Burnout não é frescura de executiva — é uma crise de saúde pública ignorada.
- clinicarochellemar
- Apr 5
- 2 min read
Existe um preconceito silencioso em torno do burnout. O de que é uma condição de quem tem vida boa. De que quem reclama de esgotamento é quem pode se dar ao luxo de reclamar. Que burnout é problema de executiva estressada, não de trabalhadora que mal chega ao fim do mês.
Os dados dizem o oposto. E é hora de olhar para eles.
O que os números revelam — e o que o preconceito esconde
O Brasil é o segundo país com maior prevalência de burnout no mundo, segundo dados do International Stress Management Association. Mais de 30% dos trabalhadores brasileiros apresentam sintomas da síndrome — o equivalente a dezenas de milhões de pessoas. Entre profissionais de saúde, o número chega a 50% em algumas categorias após a pandemia.
Burnout não escolhe classe social, cargo ou salário. Ele acompanha sobrecarga crônica combinada com baixo controle sobre as próprias condições de trabalho e pouco reconhecimento — um conjunto que descreve não só escritórios corporativos, mas linhas de produção, cozinhas de restaurante, salas de aula de escola pública e plantões de hospital público.
O burnout de uma executiva aparece na imprensa de negócios. O da professora da rede pública aparece na taxa de absentismo. O da mãe solo não aparece em lugar nenhum — mas está lá.
Por que é urgente parar de tratar como fraqueza individual
Enquanto o burnout for visto como problema de quem não aguenta a pressão, as soluções propostas continuarão sendo individuais — meditação, gestão do tempo, resiliência. E essas soluções, além de insuficientes, colocam sobre o indivíduo a responsabilidade por um problema que tem origem estrutural.
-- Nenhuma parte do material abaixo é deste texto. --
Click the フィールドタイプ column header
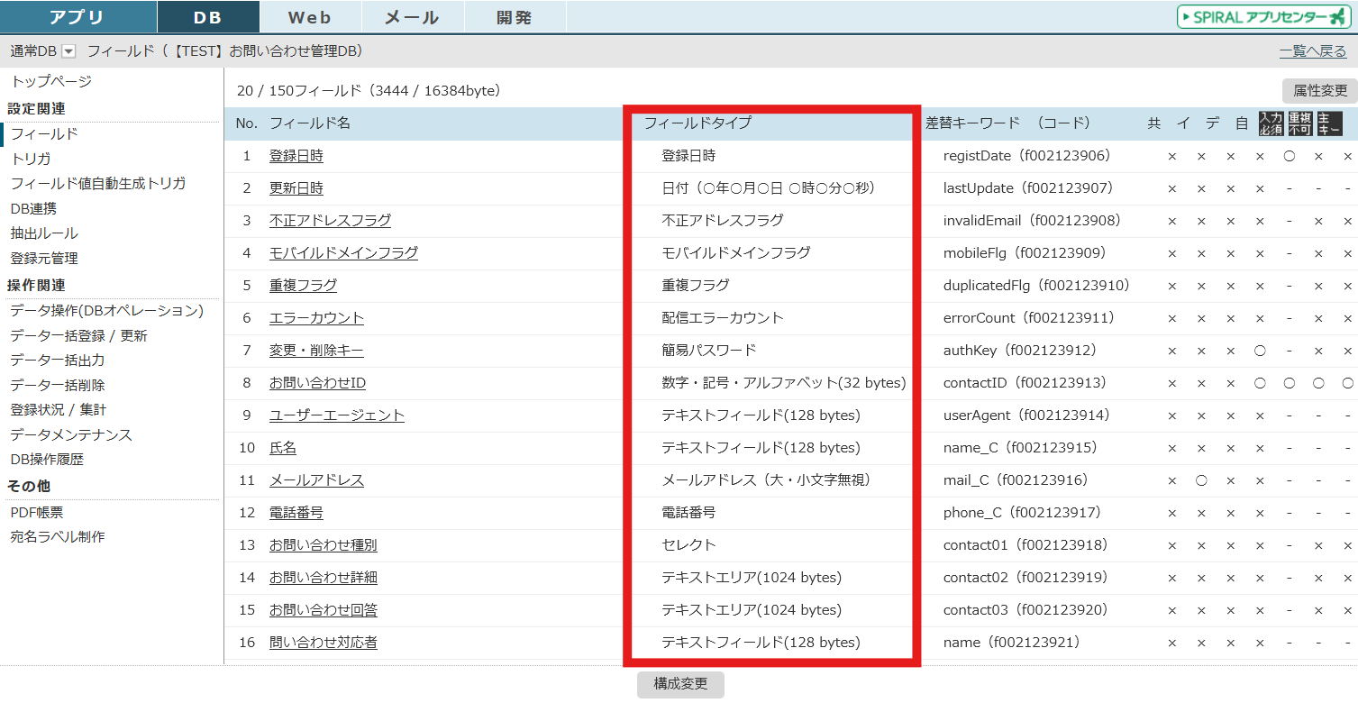The image size is (1358, 703). [697, 123]
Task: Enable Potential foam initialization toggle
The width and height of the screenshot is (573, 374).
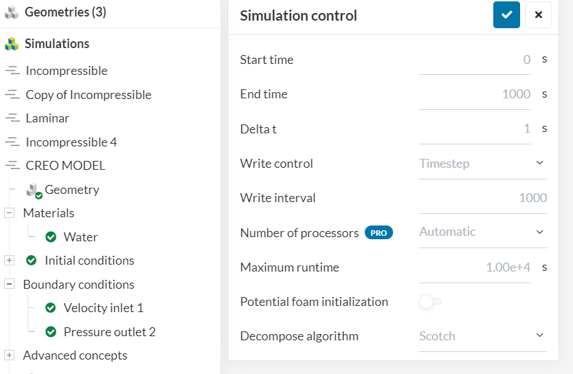Action: (x=430, y=302)

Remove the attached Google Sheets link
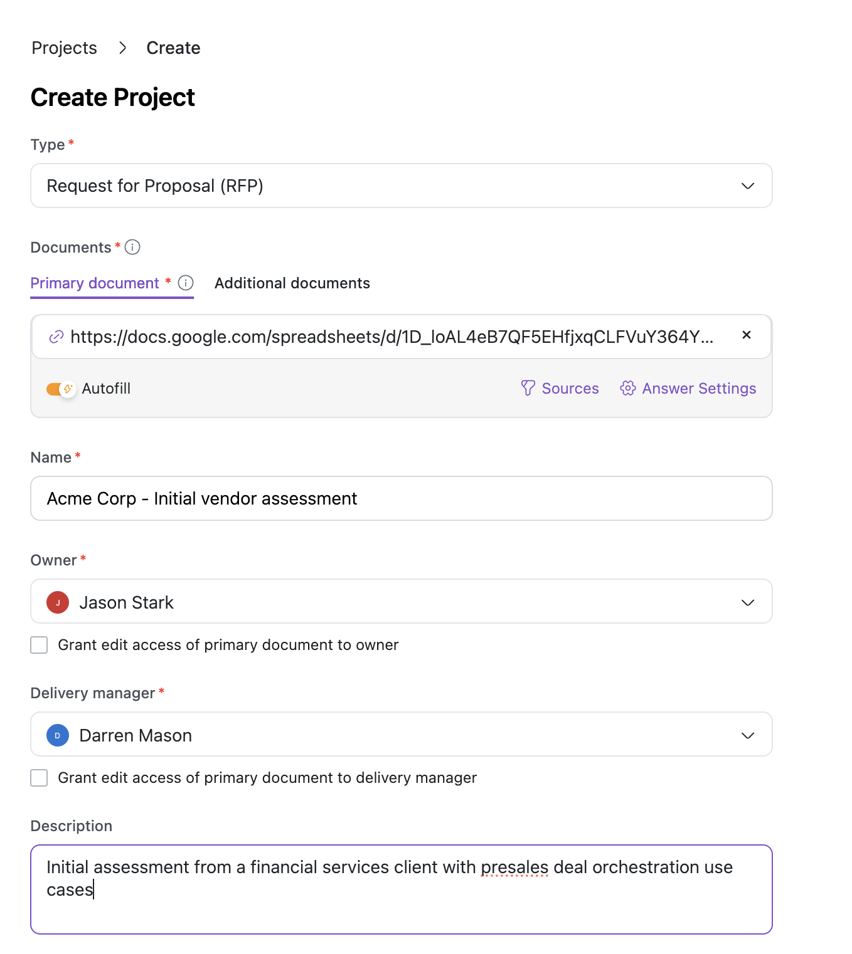pyautogui.click(x=746, y=335)
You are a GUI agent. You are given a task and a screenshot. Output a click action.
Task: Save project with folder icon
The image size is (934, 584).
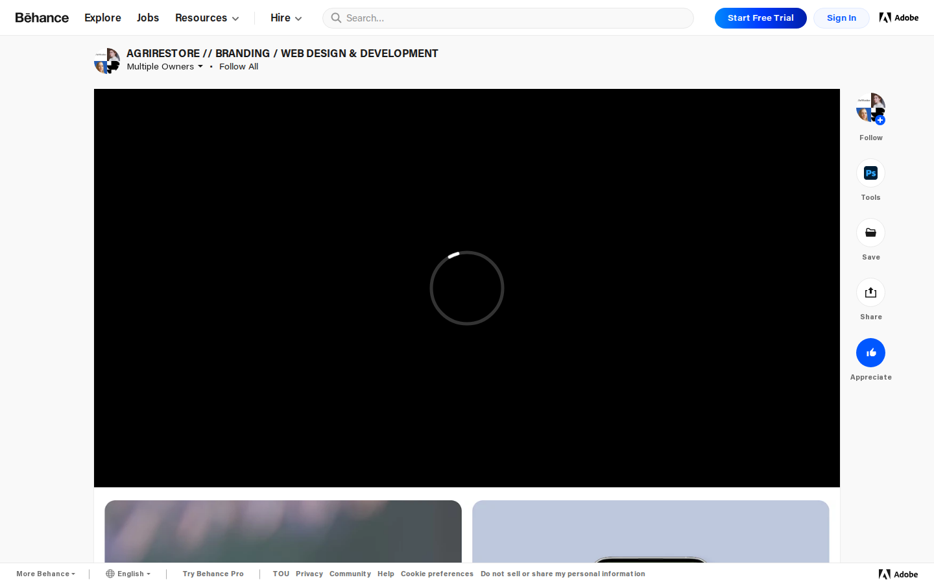coord(870,233)
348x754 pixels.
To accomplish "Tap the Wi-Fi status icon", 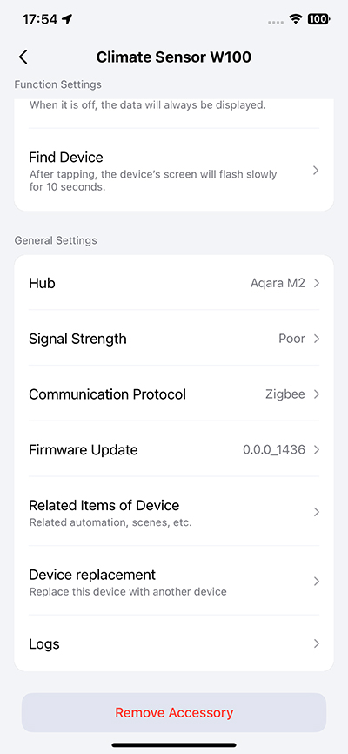I will (295, 19).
Reconhecer o burnout como crise de saúde pública não é tirar a responsabilidade individual. É adicionar a responsabilidade coletiva — das empresas, das instituições, das políticas públicas — que até agora ficou convenientemente ausente da conversa.
Resiliência não pode ser eufemismo para exploração. E aguentar não pode continuar sendo tratado como virtude quando é, na verdade, um sinal de socorro.
Por Dra. Rochelle Marquetto — Médica psiquiatra com abordagem funcional integrativa, especialista no tratamento de burnout. Já acompanhou mais de 6 mil pacientes na jornada para uma saúde mental mais equilibrada e sustentável.